Jembatan Lekton dengan nama resmi Jembatan Siak 1 mulai dibangun pada tahun 1973 dan selesai tahun 1977. Menghubungkan 2 wilayah Pekanbaru yang terbelah oleh Sungai Siak. Kedua wilayah itu adalah Kecamatan Senapelan di sisi Selatan dan Kecamatan Rumbai Pesisir di Utara. Jembatan ini merupakan jembatan berkonstruksi termegah yang pertama di Pekanbaru. Sekitar tahun 1973, jembatan ini pernah menjadi yang terpanjang di Sumatera.

Jembatan Siak I dapat dibangun setelah adanya kerjasama antara PT Caltex Pacific Indonesia dengan Pemerintah Provinsi Riau.
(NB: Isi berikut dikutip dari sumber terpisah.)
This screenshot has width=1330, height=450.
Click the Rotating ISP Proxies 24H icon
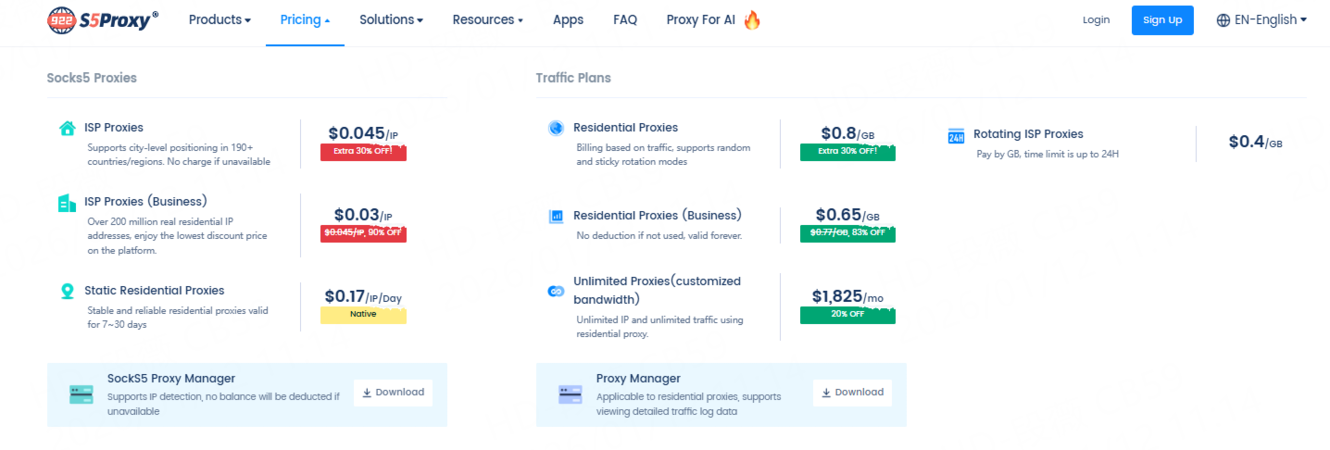point(955,136)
Dibangun dengan panjang total 350 meter dan lebar 9,3 meter oleh PT Leighton Indonesia Construction Company yang berasal dari Australia sebagai kontraktor pembangunannya. Proyek pembangunan Jembatan Siak I ini menghabiskan 600 ton baja, 1.200 kaki kubik beton, 150.000 kaki kubik tanah timbun, dan pengaspalan jalan 700 meter persegi.

Jembatan yang merupakan bantuan dari PT Caltex Pacific ini diresmikan pada tanggal 19 April 1977 oleh Presiden Republik Indonesia, Soeharto. Saat meresmikan jembatan yang menjadi landmark Kota Pekanbaru tersebut, Presiden RI Soeharto menyatakan bahwa Jembatan Siak mempunyai arti penting dari segi ekonomi dan sosial, tidak saja bagi Provinsi Riau, tetapi juga bagi bagian tengah Sumatera. Jembatan yang membentang di atas Sungai Siak sepanjang 350 meter ini direncanakan dapat bertahan selama 50 tahun.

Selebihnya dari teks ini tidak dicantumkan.